"Zeit Online" erhält Datenschutz-Negativpreis "Big Brother Award"

Skulptur des Big-Brother-Awards

"Zeit Online" erhält Datenschutz-Negativpreis "Big Brother Award"

  • "Zeit Online" erhält einen "Big Brother Award"
  • Vorwurf: Google-Dienste genutzt und Werbetracker eingesetzt
  • "Zeit Online"-Chefredaktion reagiert

Das Online-Portal der Zeitung "Die Zeit" erhält einen der diesjährigen "Big Brother Awards". Die Datenschutz-Negativpreise werden vom Bielefelder Datenschutzverein Digitalcourage am kommenden Samstag (08.06.2019) verliehen. "Zeit Online" geht nach der Preisankündigung in die Offensive.

"Zeit Online" erhält Negativpreis in der Kategorie Verbraucherschutz

Wie die Chefredaktion von "Zeit Online" selbst am Dienstag Nachmittag (04.06.2019) in einem Blog-Eintrag bestätigte, erhält das Portal den "Big Brother-Award" in der Kategorie Verbraucherschutz.

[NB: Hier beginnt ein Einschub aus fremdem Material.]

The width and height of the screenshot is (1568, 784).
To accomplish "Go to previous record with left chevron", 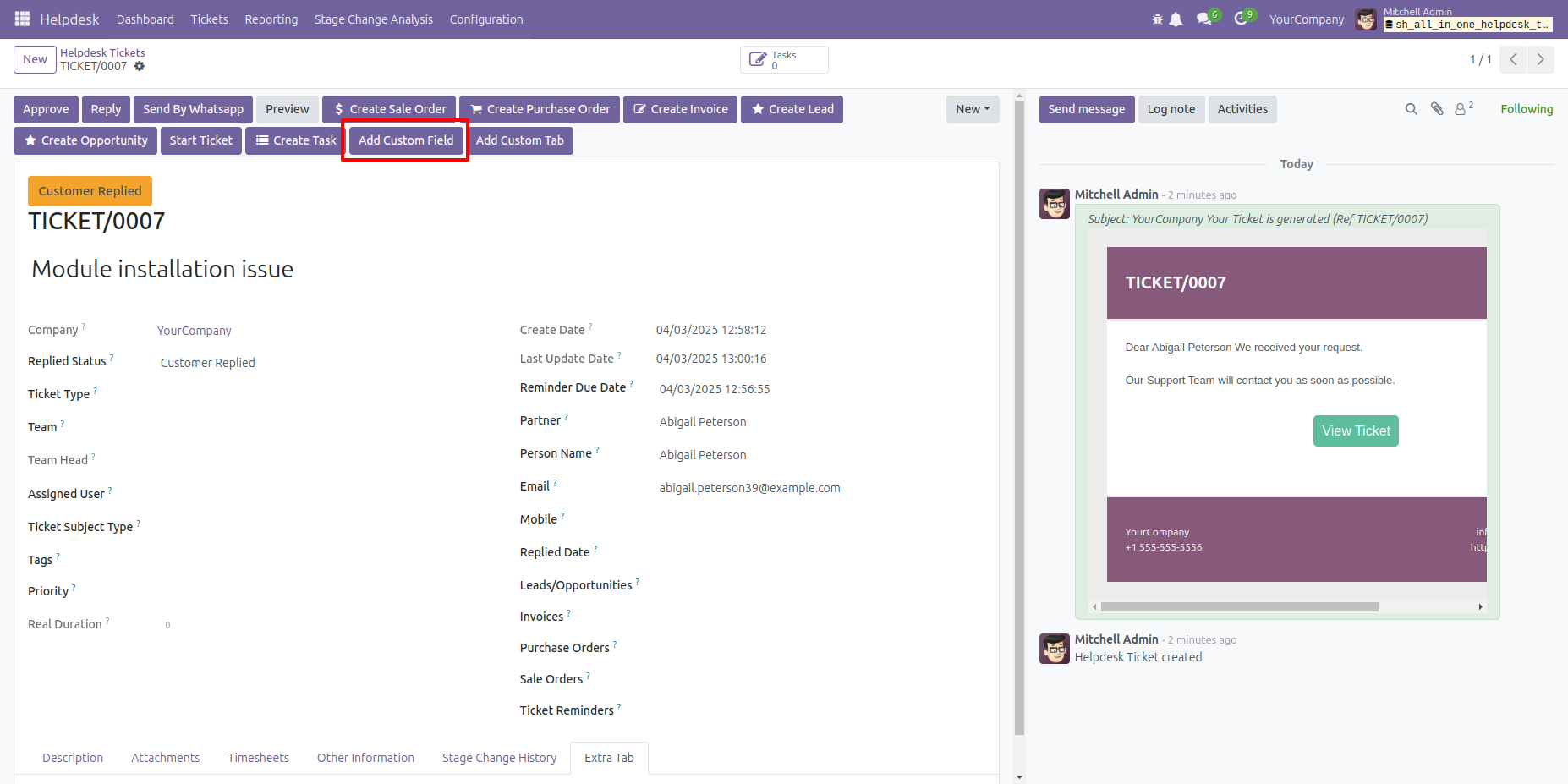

Die Bielefelder Datenschützer von Digitalcourage werfen "Zeit Online" demnach vor, Werbetracker und Facebook-Pixel zu verwenden. Mit den Tools ist es möglich, Daten zu sammeln und den Besuchern der "Zeit Online"-Internetseiten individuell zugeschnittene Werbung zu zeigen.

Google-Dienste für Diskussionsplattform genutzt?

Auch das "Zeit Online"-Projekt "Deutschland spricht", eine Internet-Diskussionsplattform, steht im Fokus der Kritik von Digitalcourage. Laut der Bielefelder Datenschützer hat das Portal dazu Google-Dienste genutzt.

"Damit werden politische Ansichten von Menschen auf Servern in den USA gespeichert", heißt es in der Kurzbegründung von Digitalcourage, die "Zeit Online" im eigenen Blog-Eintrag öffentlich gemacht hat.

In der Kurzbegründung von Digitalcourage heißt es weiter, dass Google überdies ein Nebenprojekt von "Deutschland spricht" finanziert habe. "Ein faustischer Pakt mit einer der größten Datenkraken", so Digitalcourage, der "die journalistische Unabhängigkeit beschädigt".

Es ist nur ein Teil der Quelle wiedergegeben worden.